Here are five of the most underrated neighborhoods in Houston, not ranked, just listed:
Inside the loop, but southeast of downtown instead of the more fashionable west, Idylwood was developed in the 1930s and, like most of these underrated places, watched helplessly as development trended elsewhere.
Left behind were affordable classic homes, winding lanes covered by perfect trees, with parks and open space that takes advantage of Brays Bayou and the Villa de Matel convent, pictured above.
2. Oak Forest
Even though its homeowners association's webpage is as intimidating as you'd want -- full of bossy announcements about parking and permits -- Oak Forest itself is a less prominent little sister to Garden Oaks, which used to be an underrated neighborhood but now is on everyone's radar. Oak Forest offers everything Garden Oaks does, more or less, but at cheaper prices. On the northwest side of town, it's outside the Loop but if traffic disaster strikes on the mainlanes there are plenty of alternative ways to get home.
3. Garden Villas
Let's get the bad news out of the way upfront -- you're near Hobby Airport. Planes will be a part of your life. But so will great old houses from the `30s and `40s, lots of pecan trees, and reasonable prices. You get used to the planes, we're told.

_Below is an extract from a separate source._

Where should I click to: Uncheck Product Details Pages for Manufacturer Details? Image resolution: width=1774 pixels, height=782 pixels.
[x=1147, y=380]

Hey, the guys at Swamplot voted it the city's most underappreciated neighborhood, so who are we to argue? Robindell is a small neighborhood on the borders of Bellaire and Meyerland. It's got the trees those areas have, but instead of McMansions it's been able to keep its older homes from being uprooted. Like many of these neighborhoods, you don't have to travel far to find trouble, but it's worth the occasional siren going by in the night.
5. Glenbrook Valley
Hey, the guys at Houston Press (that's us!!) named it the city's "Best Hidden Neighborhood," so who are we to argue? (It'd be a little schizophrenic, really.)
Our description from last year: "it reminds us of a much more stylish Sharpstown, with houses that would do a Mad Men character proud set on lots practically the size of small farms."
The neighborhood's webpage embraces the `60s feeling, and residents there have been resolute in preserving the history of the place.